Non convenite a facili giudizi negativi: la base dei brani e chiaramente metal, e anche di una certa possanza, un metallo magmatico e perlopiù fondato su ritmi lenti ed ossessivi, che anticipano di fatto le sonorità che diverranno caratteristica preponderante in "Monotheist", anche se il tutto viene elaborato attraverso un uso freddo e cibernetico dell'elettronica (ivi compresi i numerosi campionamenti e l'uso effettato delle vocals), una visione distorta ed onirica filtrata per mezzo di quella componente dub e trip hop che maggiormente si esprime attraverso loop, tastiere dissonanti ed un drum set spesso sovrapposto a quello umano e che un po' ricorda (anche se rallentato fino al parossismo) i Pitchshifter di "www.pitchshifter.com".

In verità non ci sarebbe nulla di cui stupirsi dato che il seme di questa virulenza fu gettato già nel seminale "Into the Pandemonium", con la song "One in their Pride", tanto da avvalorare la tesi secondo cui T.G. Fischer abbia sempre guardato con notevole interesse l'elettronica applicata alla musica.
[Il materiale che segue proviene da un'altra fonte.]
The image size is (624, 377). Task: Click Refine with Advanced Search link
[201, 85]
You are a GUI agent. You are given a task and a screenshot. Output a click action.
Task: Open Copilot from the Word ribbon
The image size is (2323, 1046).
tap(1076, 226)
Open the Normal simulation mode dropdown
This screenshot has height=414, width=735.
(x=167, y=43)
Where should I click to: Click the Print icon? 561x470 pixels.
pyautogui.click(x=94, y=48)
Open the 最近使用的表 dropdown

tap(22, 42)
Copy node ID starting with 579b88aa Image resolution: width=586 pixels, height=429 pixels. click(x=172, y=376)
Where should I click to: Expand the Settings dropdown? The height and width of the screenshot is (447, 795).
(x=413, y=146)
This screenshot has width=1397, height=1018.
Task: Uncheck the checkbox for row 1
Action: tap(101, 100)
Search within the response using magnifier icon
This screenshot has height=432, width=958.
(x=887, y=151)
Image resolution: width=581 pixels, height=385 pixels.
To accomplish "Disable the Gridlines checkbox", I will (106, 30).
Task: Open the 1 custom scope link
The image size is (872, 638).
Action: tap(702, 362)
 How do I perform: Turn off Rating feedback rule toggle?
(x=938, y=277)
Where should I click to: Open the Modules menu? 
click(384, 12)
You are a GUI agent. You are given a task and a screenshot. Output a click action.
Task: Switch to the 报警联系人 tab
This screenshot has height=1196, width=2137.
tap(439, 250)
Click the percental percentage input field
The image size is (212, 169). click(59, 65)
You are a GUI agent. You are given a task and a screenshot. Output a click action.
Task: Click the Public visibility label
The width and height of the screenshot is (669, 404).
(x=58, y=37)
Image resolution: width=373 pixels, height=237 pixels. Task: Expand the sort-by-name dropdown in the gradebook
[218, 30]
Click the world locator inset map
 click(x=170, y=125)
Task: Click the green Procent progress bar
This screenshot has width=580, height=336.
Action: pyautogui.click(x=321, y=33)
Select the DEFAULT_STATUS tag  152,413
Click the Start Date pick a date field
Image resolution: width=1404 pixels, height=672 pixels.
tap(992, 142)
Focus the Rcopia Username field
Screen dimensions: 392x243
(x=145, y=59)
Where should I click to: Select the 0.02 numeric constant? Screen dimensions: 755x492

Se il mood generale dell'album in questione è quello sopra elencato, emergono in alcune rare occasioni anche break più intimistici ed ariosi, che trovano nella delicata e depressa gothic song "Slander" la loro summa, e che comunque danno all'ascoltatore modo di stendere i nervi in attesa della successiva compressione sonora.

Compressione sonora che sin dall'opener "Dweller" accompagna l'ascoltatore attraverso i circa 46 minuti di alienazione che i nostri sanno proporci; d'altronde l'incipit che viene pronunciato dalla prima frase dell'opener stessa è << "What's this drug that screw your mind?">>, quindi cosa pensate di potervi aspettare?

L'unica nota davvero negativa la dedicherei a "Human", scarso tentativo di plagio della sezione ritmica di "Beautiful people" del reverendo Manson, quando ancora il succitato reverendo aveva qualcosa d'interessante da raccontare al mondo.

Appendice di colore: è presente una versione abbastanza stravolta e lisergica del classico "Messiah", che sicuramente rende bene l'idea delle intenzioni indubbiamente rivoluzionarie che presero piede nella mente (scusate il gioco di parole anatomico) del nostro Tomas nel periodo in cui il progetto Apollyon Sun raggiunse il suo zenit.

In definitiva, "Sub" è un album interessante anche se non perfettamente centrato, che comunque possiede il merito di riportare in vita (artistica, s'intende) una leggenda, tanto da poter considerare l'album in oggetto di recensione come un ponte, un tramite extra dimensionale, fra il passato glorioso ed il futuro ancora inesplorato dei Celtic Frost.